Serigne Bass Abdou Khadre adopte une position bien loin du dernier magal de Kazou Rajab. Il annonce que le khalife général de Touba leur a demandé de prier pour Macky Sall. «Nous n’avons pas besoin d’être longs puisque les relations que vous venez d’évoquer ont uni les différents chefs d’Etat à la famille de Serigne Touba. Nous croyons à la sincérité de vos propos. Il vous a demandé de vous mettre au service des démunis et des paysans. Nous pensons que vous êtes en train d’y travailler et il vous apporte ses prières», lance-t-il. C’est l’armistice ? Pas tout à fait. Un autre brasier se déclare à…Tivaouane. ABC en est-il l’auteur ? Difficile de répondre par l’affirmative. Mais sa longue et énigmatique audience en début octobre dernier avec le porte-parole du khalife général des Tidjanes, Abdoul Aziz Sy Al Amine, laisse perplexe.

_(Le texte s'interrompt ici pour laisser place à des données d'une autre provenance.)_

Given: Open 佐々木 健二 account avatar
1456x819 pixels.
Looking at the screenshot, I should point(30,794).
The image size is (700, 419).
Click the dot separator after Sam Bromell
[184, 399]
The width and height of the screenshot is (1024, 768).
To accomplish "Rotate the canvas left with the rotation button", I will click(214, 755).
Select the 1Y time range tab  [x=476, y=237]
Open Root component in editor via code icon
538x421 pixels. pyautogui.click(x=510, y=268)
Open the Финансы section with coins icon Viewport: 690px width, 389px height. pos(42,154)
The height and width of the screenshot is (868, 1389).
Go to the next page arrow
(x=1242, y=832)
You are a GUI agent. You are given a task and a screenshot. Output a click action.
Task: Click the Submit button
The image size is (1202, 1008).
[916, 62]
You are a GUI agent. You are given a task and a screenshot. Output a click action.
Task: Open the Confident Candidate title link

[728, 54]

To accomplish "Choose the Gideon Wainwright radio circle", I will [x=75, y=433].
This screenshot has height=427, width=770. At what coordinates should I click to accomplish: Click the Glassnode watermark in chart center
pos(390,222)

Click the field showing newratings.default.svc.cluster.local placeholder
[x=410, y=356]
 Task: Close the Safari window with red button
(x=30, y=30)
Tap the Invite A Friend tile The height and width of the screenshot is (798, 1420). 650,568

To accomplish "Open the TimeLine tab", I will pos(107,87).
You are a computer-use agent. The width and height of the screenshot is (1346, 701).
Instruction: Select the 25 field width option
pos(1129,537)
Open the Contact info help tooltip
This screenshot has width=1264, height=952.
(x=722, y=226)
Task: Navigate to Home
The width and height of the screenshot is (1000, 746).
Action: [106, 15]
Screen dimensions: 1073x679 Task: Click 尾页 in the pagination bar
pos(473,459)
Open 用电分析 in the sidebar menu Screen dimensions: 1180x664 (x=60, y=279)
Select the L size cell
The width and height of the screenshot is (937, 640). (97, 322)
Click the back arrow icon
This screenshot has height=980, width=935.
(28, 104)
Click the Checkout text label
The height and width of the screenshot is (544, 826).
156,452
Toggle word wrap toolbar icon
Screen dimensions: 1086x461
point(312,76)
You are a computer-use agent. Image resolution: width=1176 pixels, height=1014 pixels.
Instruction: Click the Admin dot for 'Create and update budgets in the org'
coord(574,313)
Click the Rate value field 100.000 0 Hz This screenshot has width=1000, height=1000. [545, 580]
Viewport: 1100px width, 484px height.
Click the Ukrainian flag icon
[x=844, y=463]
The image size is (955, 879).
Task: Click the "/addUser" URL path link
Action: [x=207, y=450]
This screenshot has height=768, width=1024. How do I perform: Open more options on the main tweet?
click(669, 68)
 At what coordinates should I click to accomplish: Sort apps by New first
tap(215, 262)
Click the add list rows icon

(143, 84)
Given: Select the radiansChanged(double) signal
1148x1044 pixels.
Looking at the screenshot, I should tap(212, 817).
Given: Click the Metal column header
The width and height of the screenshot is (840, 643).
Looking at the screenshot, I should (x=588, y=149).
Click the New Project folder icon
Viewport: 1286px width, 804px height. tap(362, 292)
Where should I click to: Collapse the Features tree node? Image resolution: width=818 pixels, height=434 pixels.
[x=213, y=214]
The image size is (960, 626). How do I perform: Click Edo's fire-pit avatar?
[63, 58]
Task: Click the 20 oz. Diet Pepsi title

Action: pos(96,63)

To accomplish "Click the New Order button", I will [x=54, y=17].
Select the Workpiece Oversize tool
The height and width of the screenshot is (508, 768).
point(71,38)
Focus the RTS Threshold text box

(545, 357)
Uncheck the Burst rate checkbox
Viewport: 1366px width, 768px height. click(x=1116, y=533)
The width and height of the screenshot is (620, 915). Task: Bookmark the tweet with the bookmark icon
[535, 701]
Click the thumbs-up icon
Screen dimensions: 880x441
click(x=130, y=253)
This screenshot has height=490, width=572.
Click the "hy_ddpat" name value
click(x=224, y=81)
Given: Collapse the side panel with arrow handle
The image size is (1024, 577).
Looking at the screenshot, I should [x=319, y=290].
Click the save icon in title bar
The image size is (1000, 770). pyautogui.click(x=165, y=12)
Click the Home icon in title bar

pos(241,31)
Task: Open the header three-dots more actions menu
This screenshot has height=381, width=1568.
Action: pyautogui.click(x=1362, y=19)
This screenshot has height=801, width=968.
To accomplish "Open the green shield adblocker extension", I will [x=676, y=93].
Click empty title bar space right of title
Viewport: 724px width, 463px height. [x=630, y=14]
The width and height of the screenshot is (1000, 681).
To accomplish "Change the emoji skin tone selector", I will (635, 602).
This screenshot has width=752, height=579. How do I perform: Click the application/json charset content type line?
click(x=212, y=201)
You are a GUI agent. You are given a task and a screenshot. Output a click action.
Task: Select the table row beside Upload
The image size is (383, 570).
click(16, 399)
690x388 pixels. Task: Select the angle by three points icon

Ce jour-là, Me Cissé, entré en conclave avec Al Amine vers 10h, en est ressorti aux environs de 17 heures. Nombre de visiteurs du marabout ont failli perdre patience et remettre à un autre jour leur rencontre avec Al Amine. Le terrain a-t-il été miné pour les tenants du «Yoonu Yokkute» ? Les faits laissent dubitatifs. Car, le vendredi 27 septembre, soit à peine un mois après la fameuse audience d’ABC avec Abdoul Aziz Sy Al Amine, le chef de l’Etat se rend à Taïba Ndiaye, dans le département de Tivaouane. Il lance dans cette communauté rurale les bourses sociales, sacrifie à la prière du vendredi à Tivaouane même et envisage de rencontrer le marabout. Coup de théâtre ! La rencontre entre Macky Sall et Al Amine n’a pas eu lieu. Raison officielle : le porte-parole de la famille Sy est un peu souffrant. Autre fait, Souleymane Jules Diop annoncé à la cérémonie aurait été déclaré persona non grata. Il paie, semble-t-il, son franc-parler vis-à-vis de l’establishment local.
Autant dire que Me Cissé était attendu au tournant. Abonné qu’il était depuis quelque temps aux phrases meurtrières contre le pouvoir, personne ne se faisait plus d’illusion sur l’amitié entre le chef de l’Etat et son ex-ministre des Affaires étrangères. Ça ne tenait plus qu’à une chose aussi simple que… les trois premières lettres de l’alphabet.